Overall en bloc and R0 resection rates were 80.3% and 70.4%. Adverse event occurred in 7.0% including two perforations, two post-operative hemorrhage and one delayed perforation. Only case with delayed perforation underwent surgical treatment.

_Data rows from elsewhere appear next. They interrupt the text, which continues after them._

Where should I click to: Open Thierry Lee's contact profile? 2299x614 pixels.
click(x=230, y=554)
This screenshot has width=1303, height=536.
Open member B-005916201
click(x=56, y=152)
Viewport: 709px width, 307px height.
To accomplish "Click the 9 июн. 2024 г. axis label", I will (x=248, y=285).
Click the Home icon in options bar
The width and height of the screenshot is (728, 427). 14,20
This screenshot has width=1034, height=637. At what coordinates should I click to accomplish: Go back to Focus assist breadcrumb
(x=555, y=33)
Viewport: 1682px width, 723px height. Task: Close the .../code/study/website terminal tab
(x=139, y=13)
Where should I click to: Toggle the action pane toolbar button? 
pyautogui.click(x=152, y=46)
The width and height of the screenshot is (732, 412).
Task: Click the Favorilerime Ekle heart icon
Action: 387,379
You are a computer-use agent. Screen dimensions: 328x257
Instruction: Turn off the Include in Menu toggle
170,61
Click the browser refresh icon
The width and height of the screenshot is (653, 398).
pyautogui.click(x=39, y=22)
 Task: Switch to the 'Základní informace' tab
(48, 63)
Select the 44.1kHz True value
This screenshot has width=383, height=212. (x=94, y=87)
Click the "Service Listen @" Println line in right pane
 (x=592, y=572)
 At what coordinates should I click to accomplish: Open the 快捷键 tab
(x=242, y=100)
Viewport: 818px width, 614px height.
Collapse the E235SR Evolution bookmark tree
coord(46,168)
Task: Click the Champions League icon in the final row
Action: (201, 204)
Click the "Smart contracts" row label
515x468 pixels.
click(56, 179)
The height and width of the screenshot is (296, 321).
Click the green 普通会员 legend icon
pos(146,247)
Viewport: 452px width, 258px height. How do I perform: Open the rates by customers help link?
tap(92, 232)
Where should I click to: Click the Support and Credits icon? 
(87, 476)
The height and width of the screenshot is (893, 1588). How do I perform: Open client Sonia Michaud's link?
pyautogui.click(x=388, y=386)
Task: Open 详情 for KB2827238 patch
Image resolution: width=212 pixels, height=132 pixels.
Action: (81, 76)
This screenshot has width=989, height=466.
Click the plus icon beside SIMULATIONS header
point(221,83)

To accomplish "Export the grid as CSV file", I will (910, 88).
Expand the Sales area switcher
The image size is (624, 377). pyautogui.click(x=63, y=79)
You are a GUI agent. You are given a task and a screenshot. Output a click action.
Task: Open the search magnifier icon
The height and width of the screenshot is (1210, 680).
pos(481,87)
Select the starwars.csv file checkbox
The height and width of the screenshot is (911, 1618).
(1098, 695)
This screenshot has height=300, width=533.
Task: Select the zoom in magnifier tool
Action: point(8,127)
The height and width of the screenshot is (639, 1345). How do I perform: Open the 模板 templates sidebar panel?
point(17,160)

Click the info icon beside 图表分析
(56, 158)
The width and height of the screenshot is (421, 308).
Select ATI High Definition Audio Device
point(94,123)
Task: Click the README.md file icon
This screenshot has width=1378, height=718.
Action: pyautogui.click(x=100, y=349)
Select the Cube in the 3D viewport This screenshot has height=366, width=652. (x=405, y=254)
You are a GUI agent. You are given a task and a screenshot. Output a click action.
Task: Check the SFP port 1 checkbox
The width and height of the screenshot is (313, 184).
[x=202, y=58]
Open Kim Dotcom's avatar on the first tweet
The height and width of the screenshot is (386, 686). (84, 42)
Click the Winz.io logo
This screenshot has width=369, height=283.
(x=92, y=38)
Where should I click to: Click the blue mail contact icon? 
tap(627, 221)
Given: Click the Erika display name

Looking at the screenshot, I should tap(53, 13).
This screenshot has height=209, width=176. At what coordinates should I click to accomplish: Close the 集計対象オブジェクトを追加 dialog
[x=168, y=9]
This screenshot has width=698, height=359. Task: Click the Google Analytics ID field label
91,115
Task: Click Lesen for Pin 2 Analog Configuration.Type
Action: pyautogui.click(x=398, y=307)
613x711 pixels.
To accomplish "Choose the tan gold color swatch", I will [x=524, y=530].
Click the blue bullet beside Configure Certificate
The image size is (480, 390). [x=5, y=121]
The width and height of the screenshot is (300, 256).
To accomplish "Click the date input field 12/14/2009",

Total self-accomplishment rate was 50% (10/20) for E-A, and 37.3% (19/51) for E-B. Dividing each performer's cases into three learning phases, self-accomplishment rates increased from 42.9% to 83.3% for E-A, and from 29.4% to 70.6% for E-B, as well as en bloc resection rates from 71.4% to 100% for E-A, and from 52.9% to 94.1% for E-B. Multivariate analysis revealed that location upper than rectum, lesions with formerly taken biopsy and lesions larger than 30mm were significantly associated with en bloc resection failure.

CONCLUSIONS

Implementation of CR-ESD with hiring Japanese supervisor for certain period was safe for patients and effective for good learning curve.

摘要

目的

在西方国家引入结直肠内镜黏膜下剥离术(CR-ESD)仍具有挑战性。我们评估了在瑞典引入并实施CR-ESD的可行性,其中聘请了日本专家作为指导。

方法

我们分析了由两位内镜医师连续完成的71例CR-ESD病例,其中一位(内镜医师A(E-A))没有ESD经验,另一位(内镜医师B(E-B))有20例ESD经验。E-A负责直肠病变,而E-B负责任何部位的病变。分析了与整块切除失败和自我完成相关的因素。

结果

总体整块切除率和R0切除率分别为80.3%和70.4%。不良事件发生率为7.0%,包括2例穿孔、2例术后出血和1例迟发性穿孔。仅迟发性穿孔的病例接受了手术治疗。E-A的总自我完成率为50%(10/20),E-B为37.3%(19/51)。将每位术者的病例分为三个学习阶段,E-A的自我完成率从42.9%提高到83.3%,E-B从29.4%提高到70.6%,E-A的整块切除率从71.4%提高到100%,E-B从52.9%提高到94.1%。多因素分析显示,直肠以上部位的病变、曾接受活检的病变以及大于30mm的病变与整块切除失败显著相关。

结论

在一定时期内聘请日本指导实施CR-ESD对患者是安全的,且有利于良好的学习曲线。